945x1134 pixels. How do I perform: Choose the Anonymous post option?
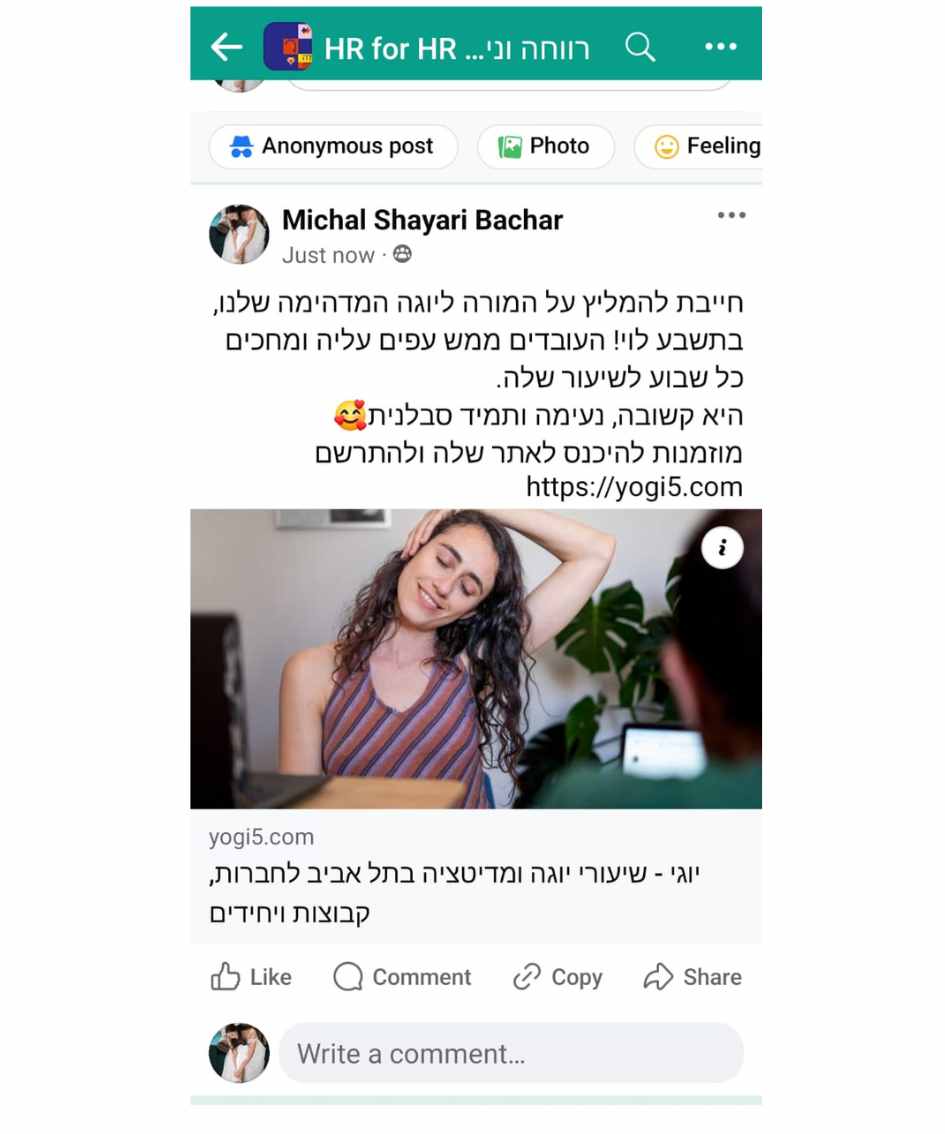(333, 146)
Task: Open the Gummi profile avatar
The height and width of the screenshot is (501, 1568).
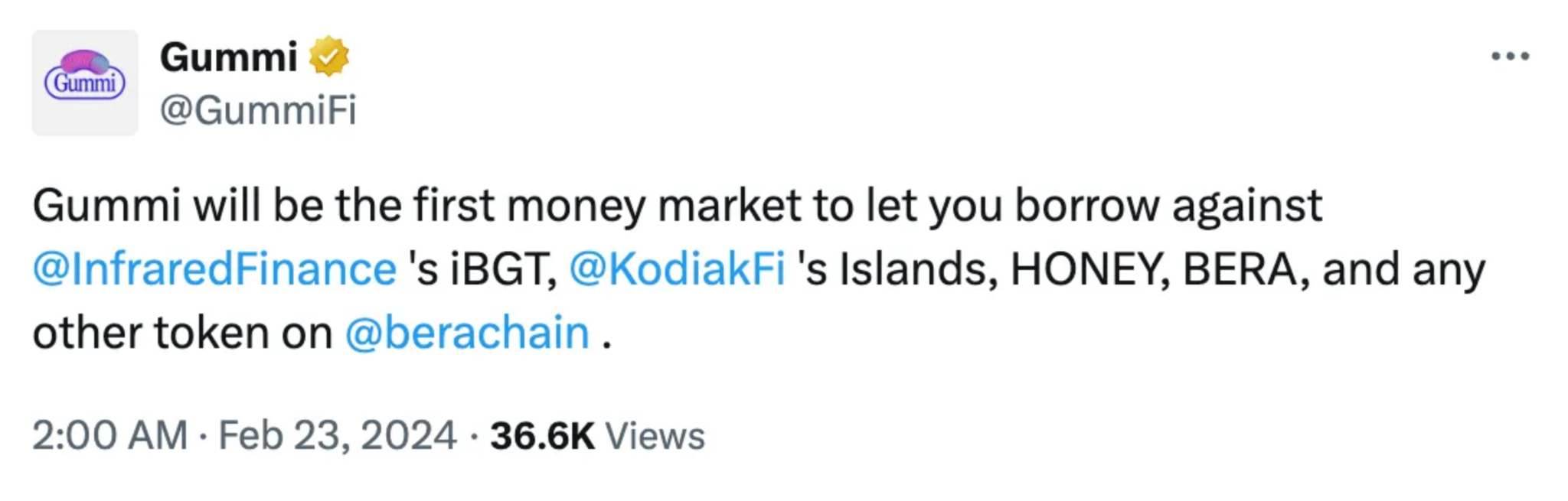Action: pyautogui.click(x=85, y=83)
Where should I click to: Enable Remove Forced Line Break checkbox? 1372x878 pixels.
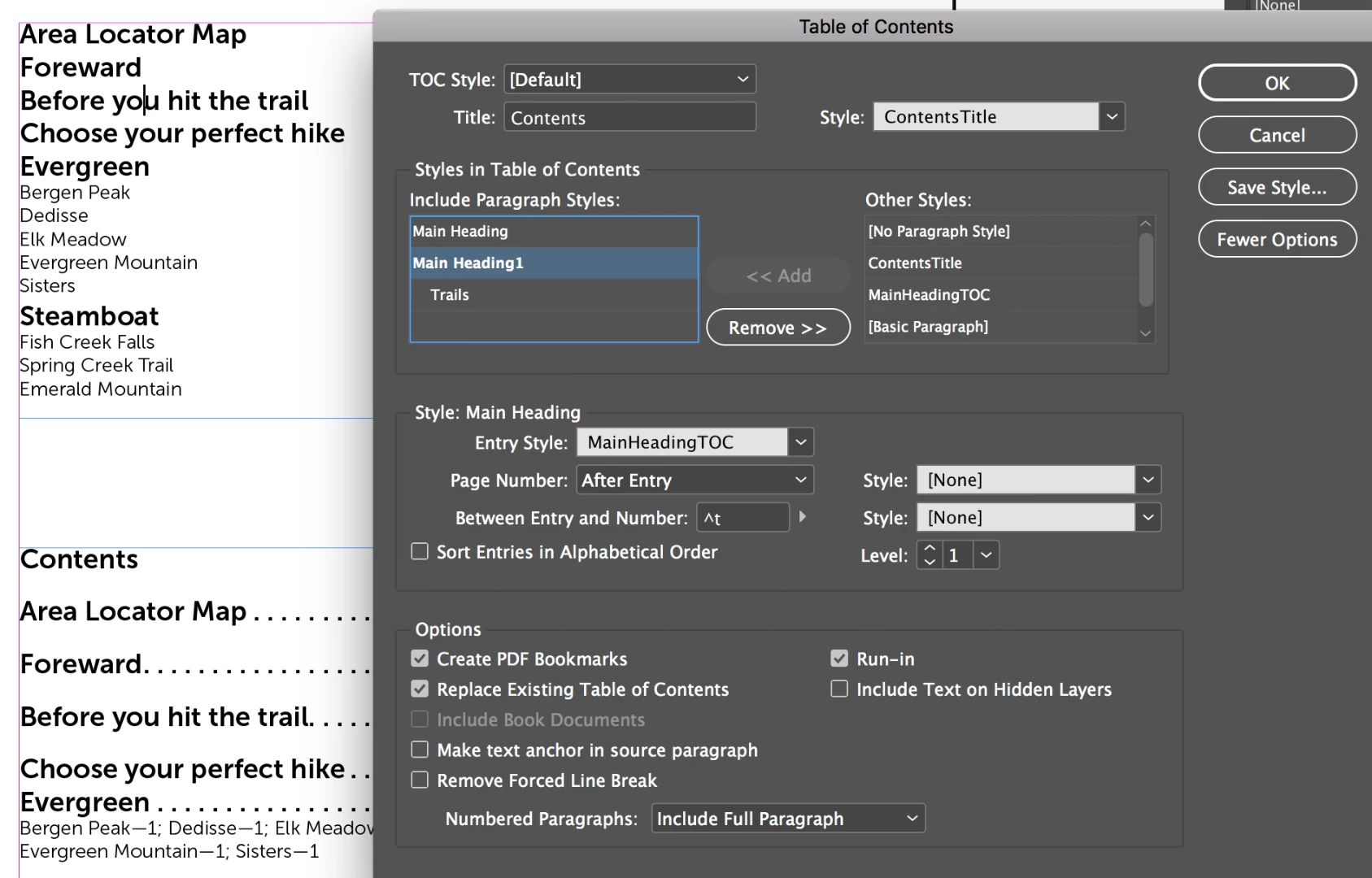(420, 780)
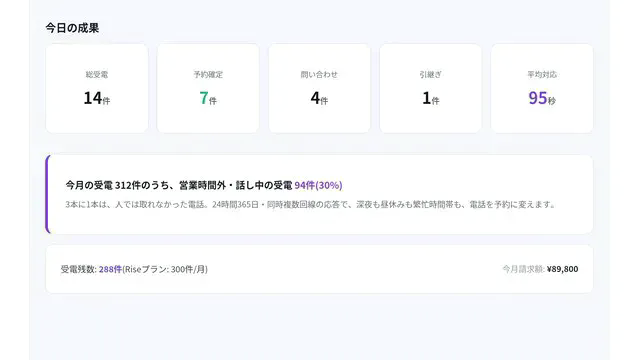Select the 平均対応 95秒 card
640x360 pixels.
click(542, 88)
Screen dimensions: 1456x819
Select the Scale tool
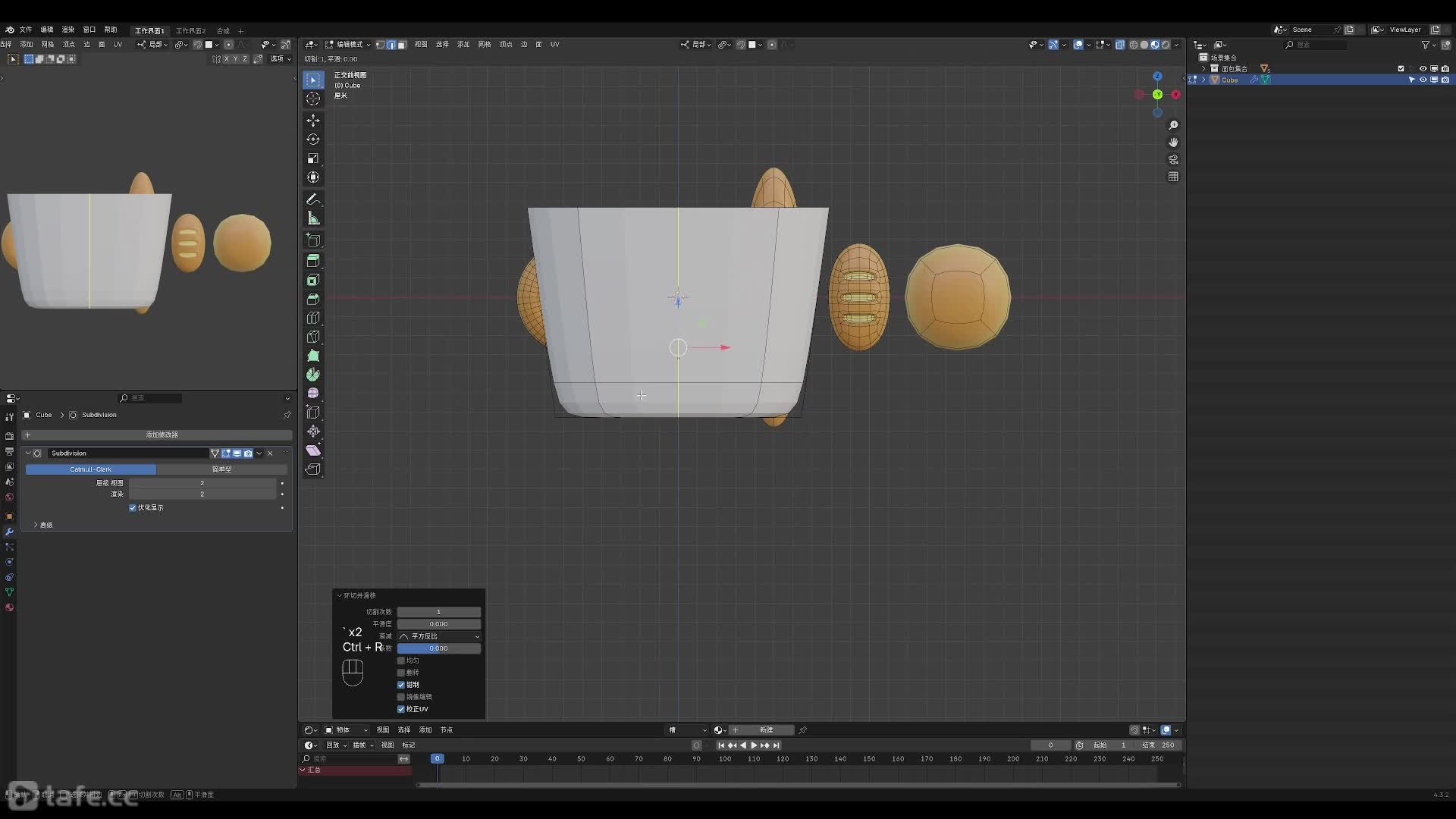click(x=313, y=158)
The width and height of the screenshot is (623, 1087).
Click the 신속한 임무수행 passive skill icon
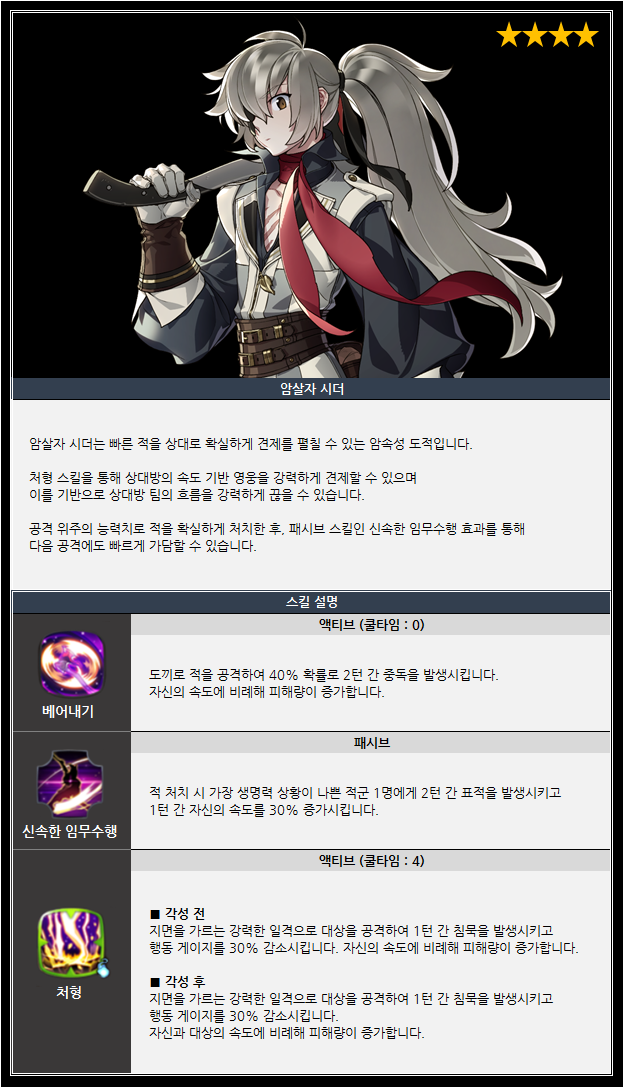pos(70,784)
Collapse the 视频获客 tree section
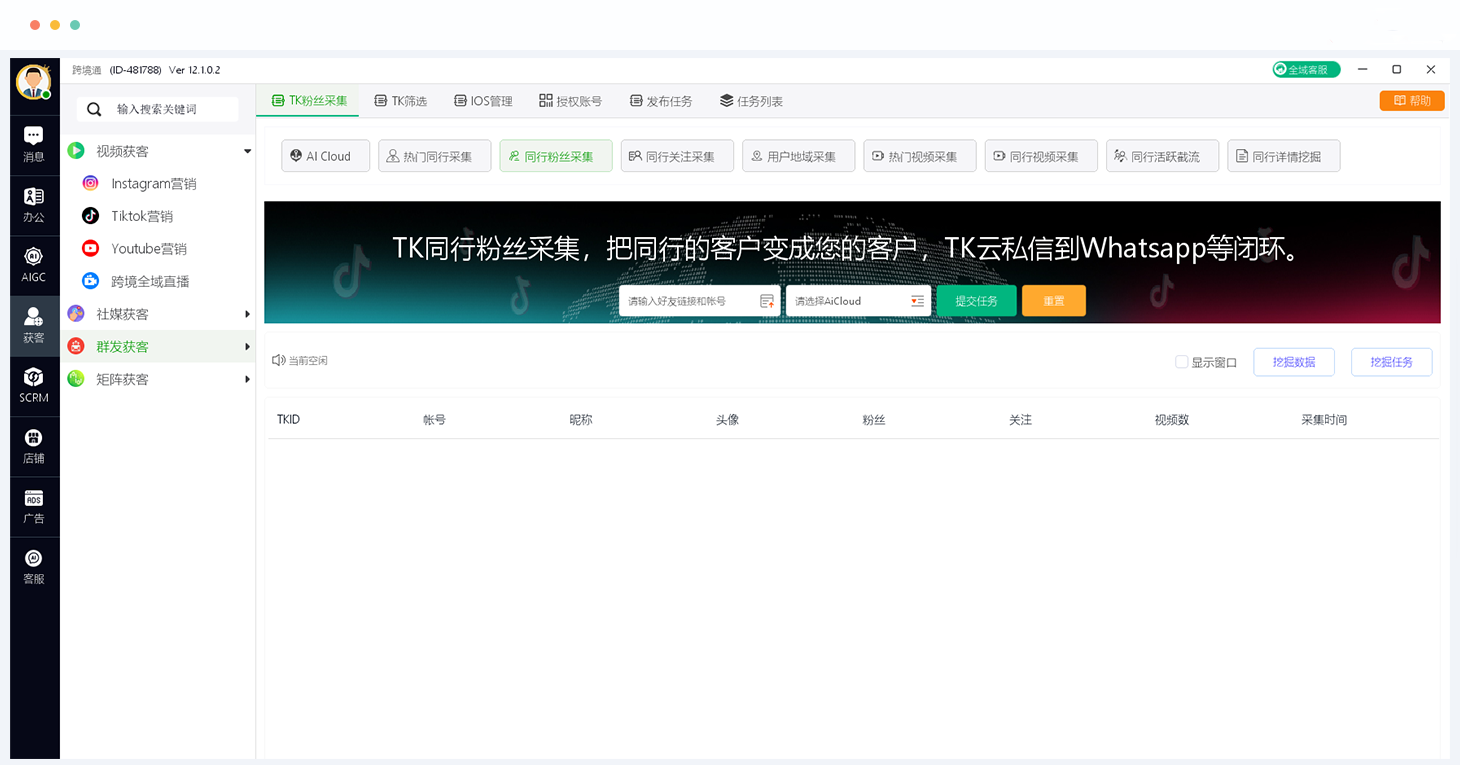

---

→ **Written exercise**:
Can you reproduce every row above word for word, leaving out the images?

→ **Exercise answer**:
945x1134 pixels. How do I perform: Choose the Anonymous post option?
(333, 146)
Task: Open the Gummi profile avatar
The height and width of the screenshot is (501, 1568).
Action: pyautogui.click(x=85, y=83)
Where should I click to: Enable Remove Forced Line Break checkbox? 1372x878 pixels.
(420, 780)
Select the 平均対応 95秒 card
640x360 pixels.
click(542, 88)
Screen dimensions: 1456x819
Select the Scale tool
click(x=313, y=158)
The width and height of the screenshot is (623, 1087).
Click the 신속한 임무수행 passive skill icon
pos(70,784)
Collapse the 视频获客 tree section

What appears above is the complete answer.